* **TEXTE CITÉ**:
%%

Face au mouvement enclenché le 22 février 2019, et qui avait abouti, 40 jours plus tard au départ de l’ancien Président Abdelaziz Bouteflika (officiellement le 2 avril), le Pouvoir algérien a mis en place une période transitoire, chapeautée par l’ancien chef d’Etat-major de l’Armée et homme fort du pays, Ahmed Gaïd Salah, et durant laquelle la Présidence de la République a échu au président du Conseil de la Nation (chambre haute du Parlement), Abdelkader Ben Salah.

Au terme de cette phase transitoire, Abdelmajid Tebboune, plusieurs fois ministre et éphémère Premier ministre durant l’été 2017, a été élu Président de la République, en date du 12 décembre 2019, lors d’un scrutin marqué particulièrement par un fort taux d’abstention.

%%

* **TRAVAIL À FAIRE**:
A. Répondez à ces questions sur l'extrait sur la transition algérienne :
(i) À quelle date le mouvement a-t-il été enclenché ?
(ii) Quelle fonction Abdelkader Ben Salah occupait-il lorsque la Présidence de la République lui a échu ?
(iii) Par quoi le scrutin du 12 décembre 2019 a-t-il été particulièrement marqué ?
B. Recopiez sans la moindre modification tout le passage de l'extrait sur la transition algérienne, depuis « Face au mouvement » jusqu'à « fort taux d’abstention. » inclus.
C. Poursuivez l'extrait sur la transition algérienne à la suite de sa dernière phrase.
Les lignes n'ont aucun lien avec l'extrait sur la transition algérienne.

* **DONNÉES RECUEILLIES**:
%%

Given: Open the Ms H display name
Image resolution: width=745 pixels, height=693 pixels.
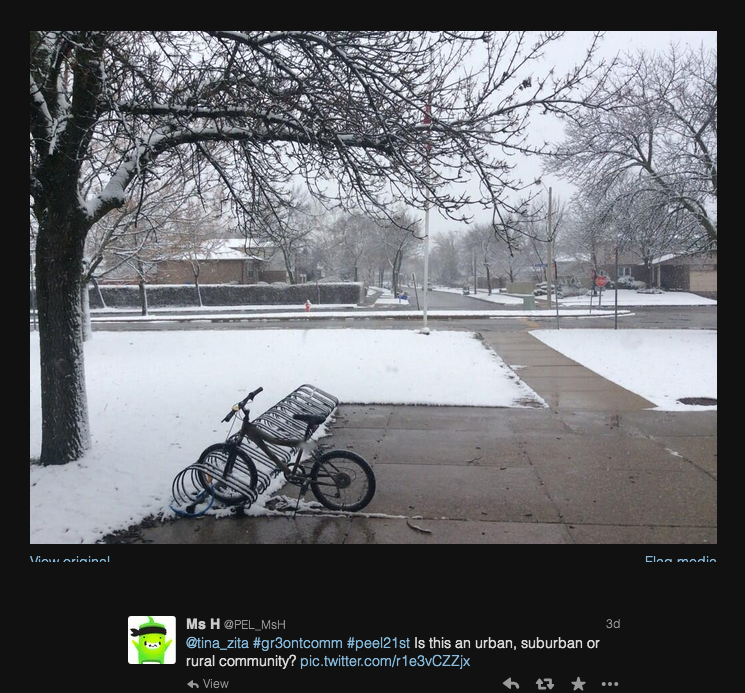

%%

* **EN RÉPONSE**:
A.
(i) Le 22 février 2019.
(ii) Il était président du Conseil de la Nation, la chambre haute du Parlement.
(iii) Par un fort taux d'abstention.

B.
Face au mouvement enclenché le 22 février 2019, et qui avait abouti, 40 jours plus tard au départ de l’ancien Président Abdelaziz Bouteflika (officiellement le 2 avril), le Pouvoir algérien a mis en place une période transitoire, chapeautée par l’ancien chef d’Etat-major de l’Armée et homme fort du pays, Ahmed Gaïd Salah, et durant laquelle la Présidence de la République a échu au président du Conseil de la Nation (chambre haute du Parlement), Abdelkader Ben Salah.

Au terme de cette phase transitoire, Abdelmajid Tebboune, plusieurs fois ministre et éphémère Premier ministre durant l’été 2017, a été élu Président de la République, en date du 12 décembre 2019, lors d’un scrutin marqué particulièrement par un fort taux d’abstention.

C.
Tendant sa main au « Hirak béni », le Président Tebboune a annoncé les contours d’une feuille de route comportant notamment l’organisation d’un referendum sur la Constitution de 1996 et la tenue d’élections législatives et municipales.

Le 1er novembre dernier, journée qui marque la célébration annuelle du déclenchement de la Révolution algérienne de 1954, s’est tenu le referendum en question et les élections législatives viennent de se dérouler, le 12 juin écoulé, avec un taux de participation des plus bas (23%).

Le Président Tebboune avait déclaré à ce sujet, avant même le jour du vote, que « le taux de participation ne l'intéresse pas. Ce qui importe est que ceux qui sortiront de l'urne détiennent la légitimité populaire qui leur permettra, demain, d'exercer le pouvoir législatif ».

Situation sociale préoccupante

La feuille de route du Président en cours d’application, le Hirak qui s’essouffle, la situation semble se diriger vers une accalmie, ce qui n’est pas le cas pour nombre d’observateurs de la scène algérienne qui estiment qu’outre le blocage politique pouvant être jugé de manière variable par plusieurs parties, c’est la situation sociale générée par le modèle économique du pays qui est la plus préoccupante.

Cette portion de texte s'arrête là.